▶ _WRITTEN EXERCISE_
Return, character for character, the lines of the rows from the line containing "Viewport: 1414px width, 796px height." up to and including the last line of the rows.

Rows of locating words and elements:

********

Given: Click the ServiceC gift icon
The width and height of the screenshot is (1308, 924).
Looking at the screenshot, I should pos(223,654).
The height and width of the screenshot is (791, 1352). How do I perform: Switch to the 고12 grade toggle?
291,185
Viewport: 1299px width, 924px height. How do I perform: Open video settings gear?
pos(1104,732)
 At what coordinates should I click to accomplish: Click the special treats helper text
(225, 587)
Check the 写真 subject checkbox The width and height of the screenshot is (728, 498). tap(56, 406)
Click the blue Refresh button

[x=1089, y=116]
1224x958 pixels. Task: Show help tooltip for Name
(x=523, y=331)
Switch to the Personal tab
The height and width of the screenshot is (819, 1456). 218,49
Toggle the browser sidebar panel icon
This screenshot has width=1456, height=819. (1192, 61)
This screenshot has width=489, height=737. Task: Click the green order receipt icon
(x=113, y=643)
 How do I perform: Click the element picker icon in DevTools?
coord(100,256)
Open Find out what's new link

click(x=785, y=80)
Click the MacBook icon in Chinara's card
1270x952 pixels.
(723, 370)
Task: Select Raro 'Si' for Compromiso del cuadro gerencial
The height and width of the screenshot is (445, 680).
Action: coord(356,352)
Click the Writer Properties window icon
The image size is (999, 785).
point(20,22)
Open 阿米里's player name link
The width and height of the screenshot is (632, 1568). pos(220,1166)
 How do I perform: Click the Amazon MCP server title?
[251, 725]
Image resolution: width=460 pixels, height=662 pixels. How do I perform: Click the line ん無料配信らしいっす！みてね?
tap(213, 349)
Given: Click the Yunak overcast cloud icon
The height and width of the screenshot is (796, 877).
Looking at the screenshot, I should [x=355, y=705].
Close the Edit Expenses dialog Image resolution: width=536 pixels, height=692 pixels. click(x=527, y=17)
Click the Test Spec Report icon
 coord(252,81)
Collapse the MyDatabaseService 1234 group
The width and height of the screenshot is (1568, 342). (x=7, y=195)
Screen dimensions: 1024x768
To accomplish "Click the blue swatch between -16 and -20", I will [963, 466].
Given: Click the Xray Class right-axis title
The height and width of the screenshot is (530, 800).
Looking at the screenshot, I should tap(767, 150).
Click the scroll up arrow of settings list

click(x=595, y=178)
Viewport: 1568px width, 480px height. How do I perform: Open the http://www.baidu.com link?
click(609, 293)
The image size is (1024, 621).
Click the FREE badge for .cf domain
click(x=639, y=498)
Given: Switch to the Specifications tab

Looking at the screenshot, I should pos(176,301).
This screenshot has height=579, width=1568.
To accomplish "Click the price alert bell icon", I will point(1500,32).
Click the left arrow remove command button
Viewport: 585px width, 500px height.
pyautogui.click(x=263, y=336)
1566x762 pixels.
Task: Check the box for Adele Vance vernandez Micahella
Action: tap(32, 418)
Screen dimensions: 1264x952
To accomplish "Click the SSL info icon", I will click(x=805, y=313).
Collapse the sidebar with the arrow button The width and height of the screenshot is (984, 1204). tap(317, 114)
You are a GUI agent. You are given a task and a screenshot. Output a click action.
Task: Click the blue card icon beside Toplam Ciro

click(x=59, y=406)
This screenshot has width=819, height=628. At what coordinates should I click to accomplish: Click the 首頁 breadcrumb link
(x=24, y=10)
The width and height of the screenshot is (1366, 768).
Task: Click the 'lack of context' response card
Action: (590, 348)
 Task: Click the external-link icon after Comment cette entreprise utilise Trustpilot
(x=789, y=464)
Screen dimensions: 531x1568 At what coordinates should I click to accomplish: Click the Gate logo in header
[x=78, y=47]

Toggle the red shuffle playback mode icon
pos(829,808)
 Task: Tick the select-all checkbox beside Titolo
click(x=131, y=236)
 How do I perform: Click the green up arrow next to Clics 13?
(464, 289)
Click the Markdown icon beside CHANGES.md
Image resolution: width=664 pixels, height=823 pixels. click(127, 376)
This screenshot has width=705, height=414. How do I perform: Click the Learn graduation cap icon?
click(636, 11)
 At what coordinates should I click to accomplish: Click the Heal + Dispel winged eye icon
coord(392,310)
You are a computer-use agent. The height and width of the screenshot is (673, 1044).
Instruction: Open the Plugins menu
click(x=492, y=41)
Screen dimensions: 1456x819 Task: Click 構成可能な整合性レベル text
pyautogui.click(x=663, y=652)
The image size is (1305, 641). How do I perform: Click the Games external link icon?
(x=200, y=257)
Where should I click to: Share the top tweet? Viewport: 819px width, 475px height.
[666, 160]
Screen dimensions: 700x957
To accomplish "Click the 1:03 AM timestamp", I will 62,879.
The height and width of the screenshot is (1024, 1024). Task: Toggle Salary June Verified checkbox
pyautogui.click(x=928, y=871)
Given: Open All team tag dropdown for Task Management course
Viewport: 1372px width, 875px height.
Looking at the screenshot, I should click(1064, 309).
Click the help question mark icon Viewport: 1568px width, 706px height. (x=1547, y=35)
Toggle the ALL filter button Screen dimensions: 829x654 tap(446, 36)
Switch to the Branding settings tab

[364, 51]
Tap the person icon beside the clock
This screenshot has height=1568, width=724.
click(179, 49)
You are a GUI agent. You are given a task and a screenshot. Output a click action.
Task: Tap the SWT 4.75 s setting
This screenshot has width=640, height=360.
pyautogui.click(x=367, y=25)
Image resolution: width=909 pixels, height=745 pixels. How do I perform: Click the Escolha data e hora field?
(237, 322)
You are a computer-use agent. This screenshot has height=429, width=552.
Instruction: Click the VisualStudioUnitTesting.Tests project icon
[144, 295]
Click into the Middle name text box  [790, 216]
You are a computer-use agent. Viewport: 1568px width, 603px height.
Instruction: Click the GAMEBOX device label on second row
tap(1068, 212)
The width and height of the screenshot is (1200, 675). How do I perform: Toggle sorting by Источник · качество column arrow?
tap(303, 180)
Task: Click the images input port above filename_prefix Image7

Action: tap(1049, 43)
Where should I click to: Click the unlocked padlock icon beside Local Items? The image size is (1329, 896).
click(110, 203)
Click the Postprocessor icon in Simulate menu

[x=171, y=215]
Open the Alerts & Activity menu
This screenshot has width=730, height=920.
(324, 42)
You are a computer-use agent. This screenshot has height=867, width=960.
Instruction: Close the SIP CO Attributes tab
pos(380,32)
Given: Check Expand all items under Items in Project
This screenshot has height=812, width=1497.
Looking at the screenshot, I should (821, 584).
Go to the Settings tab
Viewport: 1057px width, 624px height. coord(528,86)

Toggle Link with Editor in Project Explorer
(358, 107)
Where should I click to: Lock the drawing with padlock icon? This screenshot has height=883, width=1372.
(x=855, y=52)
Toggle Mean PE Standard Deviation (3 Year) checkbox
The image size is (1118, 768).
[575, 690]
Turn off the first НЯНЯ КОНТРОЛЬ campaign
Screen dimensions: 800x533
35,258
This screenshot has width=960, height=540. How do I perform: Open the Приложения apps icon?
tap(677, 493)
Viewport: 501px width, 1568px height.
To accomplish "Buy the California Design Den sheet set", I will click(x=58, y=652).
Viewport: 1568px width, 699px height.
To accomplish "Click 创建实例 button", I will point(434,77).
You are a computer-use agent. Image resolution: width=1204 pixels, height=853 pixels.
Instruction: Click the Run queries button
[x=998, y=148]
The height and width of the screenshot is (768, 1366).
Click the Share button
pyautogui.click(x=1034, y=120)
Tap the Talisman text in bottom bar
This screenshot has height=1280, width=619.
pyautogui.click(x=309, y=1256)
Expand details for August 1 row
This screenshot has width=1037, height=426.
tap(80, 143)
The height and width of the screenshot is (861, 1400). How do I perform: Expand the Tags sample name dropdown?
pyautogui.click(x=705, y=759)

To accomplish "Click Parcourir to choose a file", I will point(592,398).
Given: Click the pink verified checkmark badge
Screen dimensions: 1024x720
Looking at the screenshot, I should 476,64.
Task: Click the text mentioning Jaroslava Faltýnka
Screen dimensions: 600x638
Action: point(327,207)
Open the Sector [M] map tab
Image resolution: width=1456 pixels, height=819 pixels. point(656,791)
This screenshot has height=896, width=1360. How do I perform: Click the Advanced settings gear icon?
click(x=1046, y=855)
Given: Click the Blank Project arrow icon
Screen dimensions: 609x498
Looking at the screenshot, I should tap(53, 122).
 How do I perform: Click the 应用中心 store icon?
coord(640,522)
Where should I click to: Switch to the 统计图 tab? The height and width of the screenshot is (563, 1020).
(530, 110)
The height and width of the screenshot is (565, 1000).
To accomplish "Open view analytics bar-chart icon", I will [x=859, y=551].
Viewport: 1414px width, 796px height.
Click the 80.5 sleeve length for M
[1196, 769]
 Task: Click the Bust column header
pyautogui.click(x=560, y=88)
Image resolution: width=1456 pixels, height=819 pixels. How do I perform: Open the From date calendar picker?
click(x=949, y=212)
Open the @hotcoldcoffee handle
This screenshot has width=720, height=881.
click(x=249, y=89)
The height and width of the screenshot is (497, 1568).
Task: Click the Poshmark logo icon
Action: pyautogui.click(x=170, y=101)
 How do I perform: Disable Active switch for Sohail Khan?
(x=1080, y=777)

********

▶ _RESPONSE TO THE EXERCISE_
Viewport: 1414px width, 796px height.
Click the 80.5 sleeve length for M
[1196, 769]
 Task: Click the Bust column header
pyautogui.click(x=560, y=88)
Image resolution: width=1456 pixels, height=819 pixels. How do I perform: Open the From date calendar picker?
click(x=949, y=212)
Open the @hotcoldcoffee handle
This screenshot has width=720, height=881.
click(x=249, y=89)
The height and width of the screenshot is (497, 1568).
Task: Click the Poshmark logo icon
Action: pyautogui.click(x=170, y=101)
 How do I perform: Disable Active switch for Sohail Khan?
(x=1080, y=777)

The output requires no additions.